Fit model with generators:
model.fit_generator(generator=train_gen, steps_per_epoch=train_steps, epochs=1,
validation_data=test_gen, validation_steps=val_steps)
As far as I know, python does not copy pandas dataframes if you won't do it explicitply with copy() or so. Because of it, both generators use the same object.
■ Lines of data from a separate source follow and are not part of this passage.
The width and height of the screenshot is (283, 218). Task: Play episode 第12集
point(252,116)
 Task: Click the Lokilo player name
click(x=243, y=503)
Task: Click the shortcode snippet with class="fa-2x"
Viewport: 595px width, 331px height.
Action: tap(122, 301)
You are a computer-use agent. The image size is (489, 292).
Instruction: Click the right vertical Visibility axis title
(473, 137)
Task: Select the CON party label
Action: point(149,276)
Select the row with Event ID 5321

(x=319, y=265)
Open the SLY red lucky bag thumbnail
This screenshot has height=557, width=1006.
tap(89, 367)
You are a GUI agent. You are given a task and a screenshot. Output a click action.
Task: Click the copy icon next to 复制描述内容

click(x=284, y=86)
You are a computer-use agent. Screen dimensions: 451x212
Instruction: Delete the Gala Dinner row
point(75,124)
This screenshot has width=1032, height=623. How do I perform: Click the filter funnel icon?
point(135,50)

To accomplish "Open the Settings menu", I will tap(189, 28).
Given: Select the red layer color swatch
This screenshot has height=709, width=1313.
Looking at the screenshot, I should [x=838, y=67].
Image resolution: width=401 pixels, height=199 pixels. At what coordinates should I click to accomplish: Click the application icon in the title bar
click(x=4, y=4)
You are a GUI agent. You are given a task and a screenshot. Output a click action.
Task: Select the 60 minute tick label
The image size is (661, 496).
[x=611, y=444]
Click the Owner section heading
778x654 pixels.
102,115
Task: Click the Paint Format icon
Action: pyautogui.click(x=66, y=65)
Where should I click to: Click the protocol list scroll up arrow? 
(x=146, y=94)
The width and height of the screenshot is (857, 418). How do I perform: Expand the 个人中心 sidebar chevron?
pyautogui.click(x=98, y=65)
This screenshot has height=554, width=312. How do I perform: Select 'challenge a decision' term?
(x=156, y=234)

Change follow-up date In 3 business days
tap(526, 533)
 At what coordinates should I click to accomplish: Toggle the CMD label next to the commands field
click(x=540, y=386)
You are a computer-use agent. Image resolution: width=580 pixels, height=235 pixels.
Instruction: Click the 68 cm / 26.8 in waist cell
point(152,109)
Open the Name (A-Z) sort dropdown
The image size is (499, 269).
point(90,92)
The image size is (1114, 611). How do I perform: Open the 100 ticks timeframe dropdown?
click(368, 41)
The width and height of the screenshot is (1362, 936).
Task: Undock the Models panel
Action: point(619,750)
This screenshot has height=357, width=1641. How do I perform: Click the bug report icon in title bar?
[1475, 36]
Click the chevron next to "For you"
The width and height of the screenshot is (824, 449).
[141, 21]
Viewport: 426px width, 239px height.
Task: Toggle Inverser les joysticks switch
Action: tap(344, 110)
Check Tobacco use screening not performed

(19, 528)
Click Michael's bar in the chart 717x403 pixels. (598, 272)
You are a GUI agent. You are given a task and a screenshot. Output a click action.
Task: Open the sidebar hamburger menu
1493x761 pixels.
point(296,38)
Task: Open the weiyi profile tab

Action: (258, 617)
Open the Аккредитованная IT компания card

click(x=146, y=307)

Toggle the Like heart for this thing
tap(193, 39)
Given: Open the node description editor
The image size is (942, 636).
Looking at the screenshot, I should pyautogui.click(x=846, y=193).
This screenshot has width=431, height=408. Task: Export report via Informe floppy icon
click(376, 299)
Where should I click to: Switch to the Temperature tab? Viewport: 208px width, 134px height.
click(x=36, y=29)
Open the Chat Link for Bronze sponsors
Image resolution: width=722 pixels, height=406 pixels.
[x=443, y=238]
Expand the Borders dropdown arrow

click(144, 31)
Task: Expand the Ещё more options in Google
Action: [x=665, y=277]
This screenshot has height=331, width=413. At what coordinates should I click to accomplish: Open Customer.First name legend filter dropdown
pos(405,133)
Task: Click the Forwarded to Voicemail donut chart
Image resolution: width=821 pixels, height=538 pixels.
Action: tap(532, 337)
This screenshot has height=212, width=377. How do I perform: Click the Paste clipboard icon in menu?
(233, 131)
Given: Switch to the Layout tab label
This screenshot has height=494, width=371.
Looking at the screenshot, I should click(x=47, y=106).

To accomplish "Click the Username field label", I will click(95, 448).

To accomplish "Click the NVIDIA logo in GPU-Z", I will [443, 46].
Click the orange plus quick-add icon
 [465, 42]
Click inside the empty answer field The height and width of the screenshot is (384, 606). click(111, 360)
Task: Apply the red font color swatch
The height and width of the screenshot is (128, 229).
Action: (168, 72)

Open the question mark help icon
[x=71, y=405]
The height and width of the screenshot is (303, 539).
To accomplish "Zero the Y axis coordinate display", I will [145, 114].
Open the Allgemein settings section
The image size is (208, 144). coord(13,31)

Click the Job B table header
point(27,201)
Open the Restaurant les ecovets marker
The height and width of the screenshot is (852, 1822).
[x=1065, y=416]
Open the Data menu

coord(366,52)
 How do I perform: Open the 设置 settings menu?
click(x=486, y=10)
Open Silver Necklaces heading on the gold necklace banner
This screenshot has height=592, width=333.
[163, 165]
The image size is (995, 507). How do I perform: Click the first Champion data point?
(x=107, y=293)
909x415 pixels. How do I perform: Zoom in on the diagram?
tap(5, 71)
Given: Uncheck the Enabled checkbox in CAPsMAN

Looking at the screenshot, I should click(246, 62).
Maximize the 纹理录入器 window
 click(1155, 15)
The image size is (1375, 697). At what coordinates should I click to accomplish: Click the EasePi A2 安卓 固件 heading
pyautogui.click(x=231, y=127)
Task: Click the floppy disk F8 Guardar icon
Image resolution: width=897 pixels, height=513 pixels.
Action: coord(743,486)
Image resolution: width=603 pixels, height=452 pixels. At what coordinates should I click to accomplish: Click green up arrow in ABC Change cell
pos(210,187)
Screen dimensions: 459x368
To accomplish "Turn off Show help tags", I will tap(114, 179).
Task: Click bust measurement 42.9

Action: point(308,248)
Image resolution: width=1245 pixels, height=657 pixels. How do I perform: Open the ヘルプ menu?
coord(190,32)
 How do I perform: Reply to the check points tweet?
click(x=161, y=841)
But if you use Jupyter Notebook, data leaks/uncollected carbage may occur, and a memory troubles comes with them.
More efficient solution - scketch
Clean your data
data = pd.read_msgpack('datum.msg')
data.dropna(subset=['s_address','d_address']).to_msgpack('datum_clean.msg')
Create train/test split, preprocess it and store as numpy array, if you have enough disk space.
data, train_idx, test_idx = train_test_index_split()
def data_preprocessor(data, path, index):
# data = data.dropna(subset=['s_address','d_address'])
sample = data.loc[batch_idx]
y = sample[['s_address', 'd_address']]
x = sample.drop(['s_address', 'd_address'], 1)
encX = be().fit(x, y)
numeric_X = encX.transform(x)
encY = be().fit(y, y)
numeric_Y = encY.transform(y)
scaler = StandardScaler()
X_all = scaler.fit_transform(numeric_X)
np.save(path + '_X', X_all)
np.save(path + '_y', numeric_Y)
data_preprocessor(data, 'train', train_idx)
data_preprocessor(data, 'test', test_idx)
Delete unnecessary data:
del data
Load your files and use following generator:
train_X = np.load('train_X.npy')
train_y = np.load('train_y.npy')
test_X = np.load('test_X.npy')
test_y = np.load('test_y.npy')
def data_generator(X, y, batch_size, n_steps):
idxs = np.arange(len(X))
np.random.shuffle(idxs)
ptr = 0
for _ in range(n_steps):
batch_idx = idxs[ptr:ptr+batch_size]
x_sample = X[batch_idx]
y_sample = y[batch_idx]
ptr += batch_size
if ptr > len(X):
ptr = 0
yield x_sapmple, y_sample
Prepare generators:
train_gen = data_generator(train_X, train_y, batch_size, train_steps)
test_gen = data_generator(test_X, test_y, batch_size, test_steps)
And fit the model finaly. Hope one of this solutions will help. At least if python does pass arrays and data frames buy reference, not by value. Stackoverflow answer about it.